灰空ときどき死神〜ぼくが生きた7日間〜の第3話

作者 玉子 得点 : 0 投稿日時:


 二人、庭のベンチに座って。
「それで、誰のことについて訊きたいんだい?」
 渡したココアを、くぴくぴ飲むヒトミへ聞き直す。

 実際問題、それはとても重要な事だ。
 彼女が特別な部類なだけで、病院中に『死神』の名前は知れ渡っている。入院患者だろうが、看護師だろうが。それが僕を知ってる人ならば、近づく事すら難しいかもしれない。

 すると、ヒトミは飲み口から顔を離し、からからと笑いながら、
「それを言ったら、エスパーにならないじゃない」
「いや……だから僕には、名前なんて言い当てられないよ」
 それだけは、きっぱり否定しておく。
「……ただ、『命のこと』なら。
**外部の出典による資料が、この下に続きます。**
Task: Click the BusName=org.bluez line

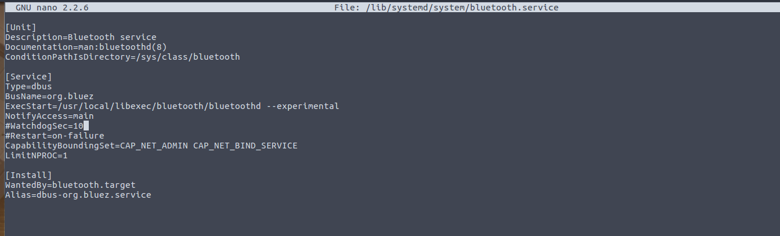Action: [x=49, y=96]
少しは出来る、かも」
 普段から僕を苦しめる病気だけど、肯定できそうなのはそれぐらいしか無かった。

「そう……面倒臭いエスパーなんだね」
「本当だ」
 それは心の底から同意した。何なら、笑い飛ばしてしまったぐらいだ。

 しかし、
「……ホント、本当に。面倒臭い『エスパー』だよ」
 そんなヒトミの強調するような言葉が、妙に心に引っかかる。

「エスパーさん。エスパーさんは、いつもどういう気持ちで『命のこと』について話してるの?」
「どういう気持ちって……」
 意味が解らず、思わず茶化し気味になる返答に、
「いつも誰かに、誰にでも言っている時。それは『役立ててほしい』って思って、ずっと言い続けてきたんじゃないの?」
 それに対し、何かしら言い返そうとしたところで、ハタと止まる。
 ……何で入院したばかりのヒトミが、僕の普段の行動を知ってるんだ?

「『エスパーさん』、悔いを残さないで」
 しつこいぐらいに、僕を『エスパー』と呼び続ける。
 ヒトミは一度だって、『死神』とは呼ばなかった。

 ――翌日。「逆識さかしき運命さだめ」は、病院の庭で倒れているのを発見された。
 その傍らには、飲みかけの缶が二つ落ちていた、らしい。